** START TEXT **
In another embodiment, a method includes receiving, via processors, multiple values associated with operating parameters of a power generation system from sensors disposed within the power generation system. The method also includes determining, via the processors, a degradation cost function that quantifies a degradation cost of the power generation system over an operating time of the power generation system based on the values. The method further includes receiving, via the processors, an operation cost of the power generation system that includes a fixed financial cost of performing an operation on the power generation system. The method also includes determining, via the processors, an operation cost function that quantifies the operation cost in relation to the operating time of the power generation system. The method further includes determining, via the processors, a total cost function of the power generation system over the operating time of the power generation system based on the degradation cost function and the operation cost function. The method also includes determining, via the processors, times to perform the operation on the power generation system based on the total cost function. The method further includes scheduling, via the processors, the operation of the power generation system at the times.
** END TEXT **
Copy the power generation method text above word for word, in full.
** START ROWS **
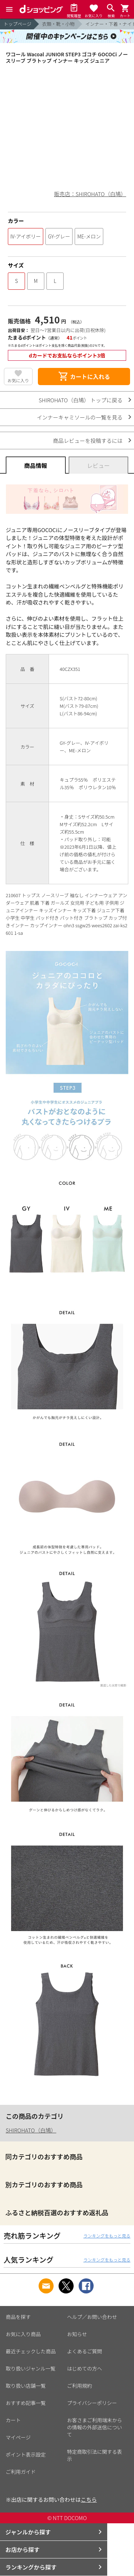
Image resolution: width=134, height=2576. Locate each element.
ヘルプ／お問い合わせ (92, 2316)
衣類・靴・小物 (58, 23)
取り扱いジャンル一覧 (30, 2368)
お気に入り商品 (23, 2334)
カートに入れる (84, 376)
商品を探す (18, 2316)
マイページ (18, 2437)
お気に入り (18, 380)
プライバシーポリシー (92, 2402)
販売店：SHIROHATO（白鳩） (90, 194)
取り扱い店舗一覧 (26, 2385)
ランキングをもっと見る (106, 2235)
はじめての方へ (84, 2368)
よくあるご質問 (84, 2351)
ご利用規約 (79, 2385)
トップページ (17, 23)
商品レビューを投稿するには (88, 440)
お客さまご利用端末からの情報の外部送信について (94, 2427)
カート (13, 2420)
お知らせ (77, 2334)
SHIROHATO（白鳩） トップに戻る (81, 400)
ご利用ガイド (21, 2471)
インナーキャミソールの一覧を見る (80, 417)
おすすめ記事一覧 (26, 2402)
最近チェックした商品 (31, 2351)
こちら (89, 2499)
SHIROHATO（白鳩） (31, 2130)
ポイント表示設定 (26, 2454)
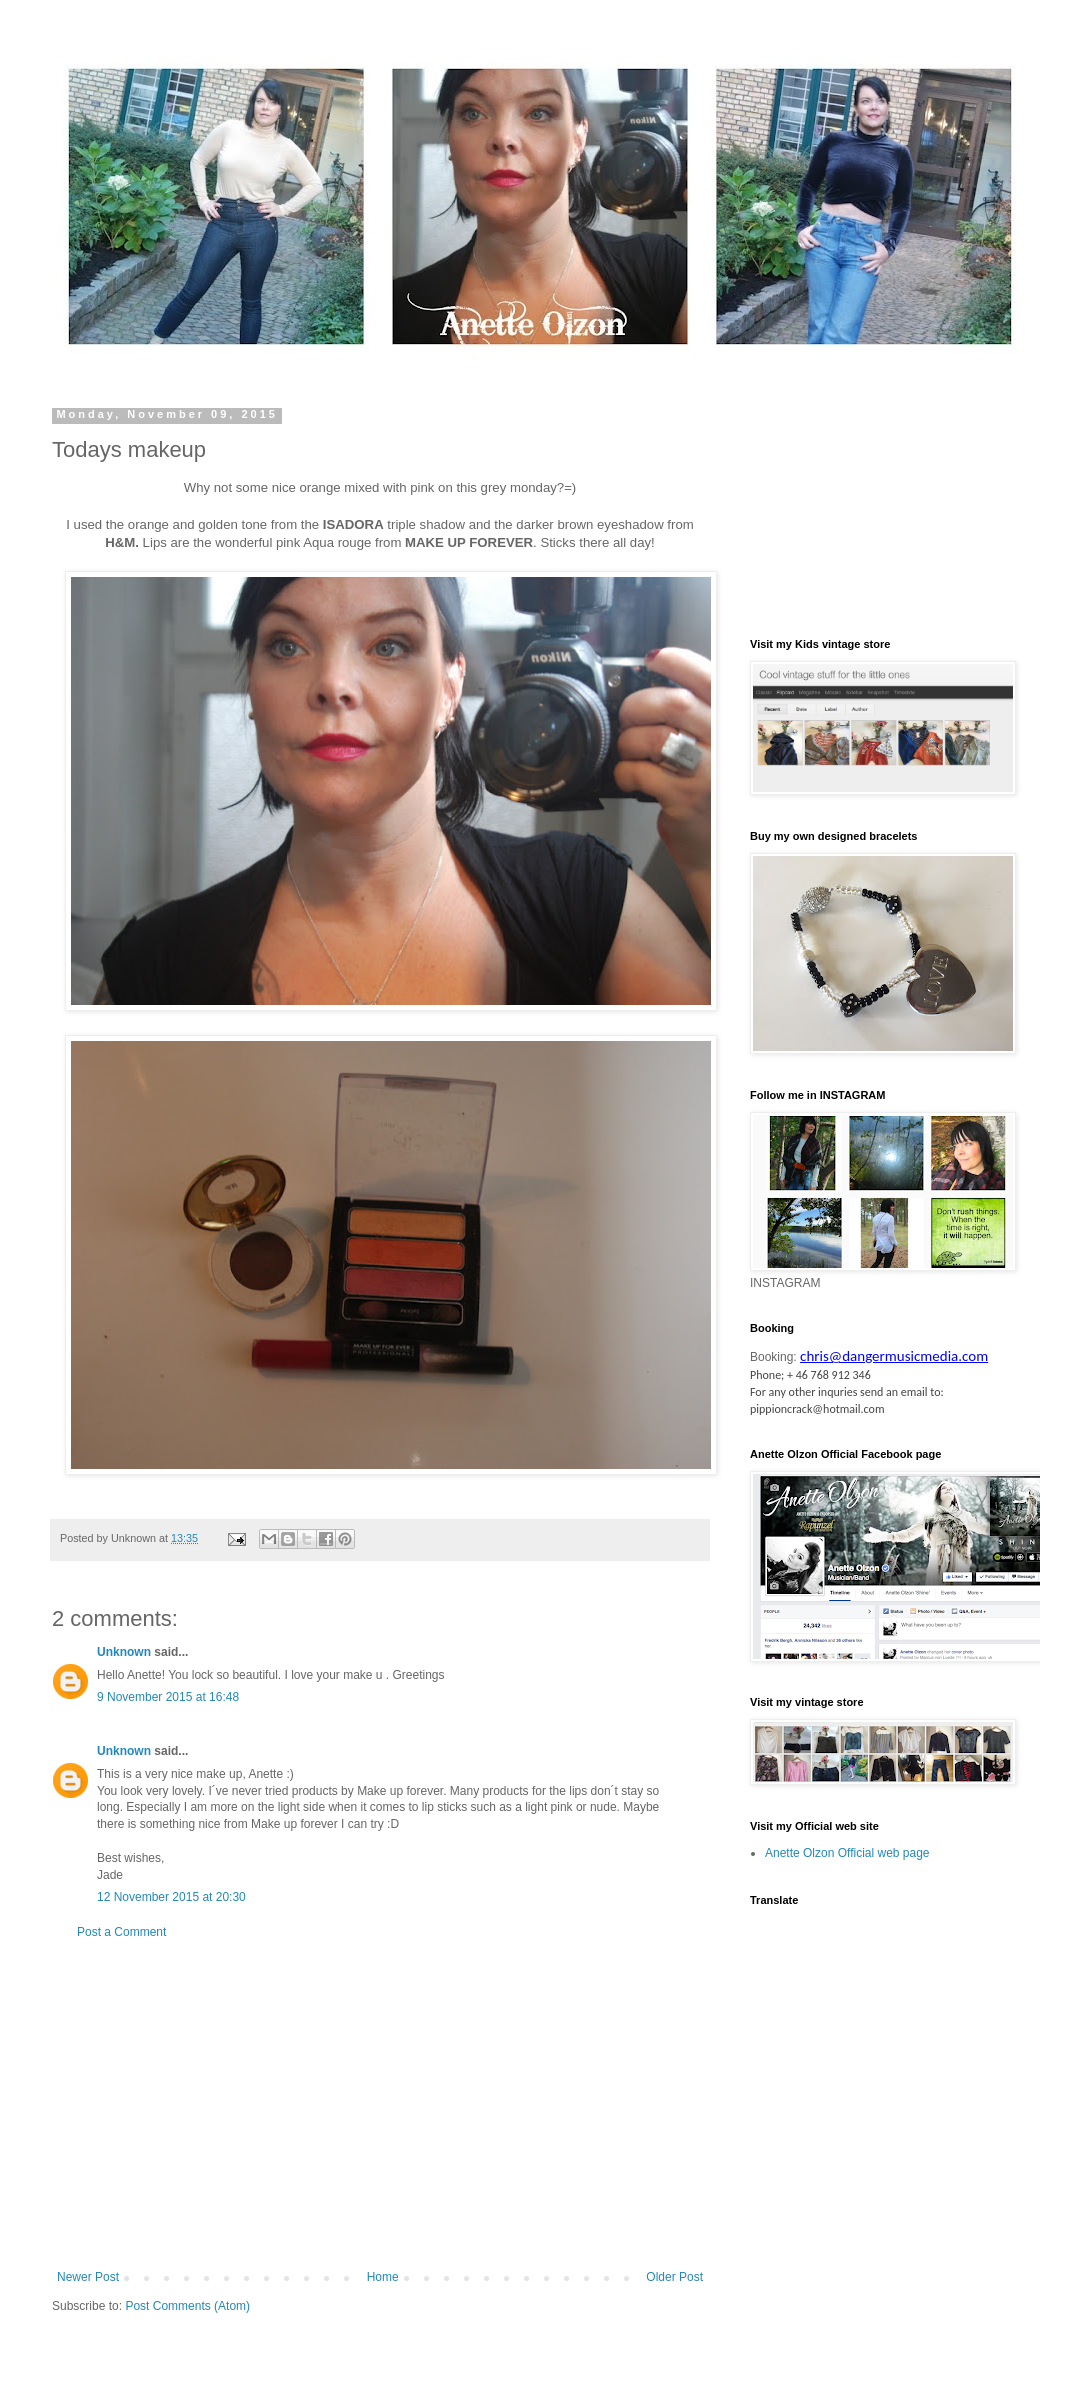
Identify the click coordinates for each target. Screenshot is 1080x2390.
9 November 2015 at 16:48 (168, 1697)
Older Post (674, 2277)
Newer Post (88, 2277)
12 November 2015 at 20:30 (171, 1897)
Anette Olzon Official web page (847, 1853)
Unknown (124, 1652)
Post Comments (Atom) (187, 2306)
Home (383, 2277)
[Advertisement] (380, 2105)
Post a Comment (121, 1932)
** END ROWS **
CORRECT ANSWER:
In another embodiment, a method includes receiving, via processors, multiple values associated with operating parameters of a power generation system from sensors disposed within the power generation system. The method also includes determining, via the processors, a degradation cost function that quantifies a degradation cost of the power generation system over an operating time of the power generation system based on the values. The method further includes receiving, via the processors, an operation cost of the power generation system that includes a fixed financial cost of performing an operation on the power generation system. The method also includes determining, via the processors, an operation cost function that quantifies the operation cost in relation to the operating time of the power generation system. The method further includes determining, via the processors, a total cost function of the power generation system over the operating time of the power generation system based on the degradation cost function and the operation cost function. The method also includes determining, via the processors, times to perform the operation on the power generation system based on the total cost function. The method further includes scheduling, via the processors, the operation of the power generation system at the times.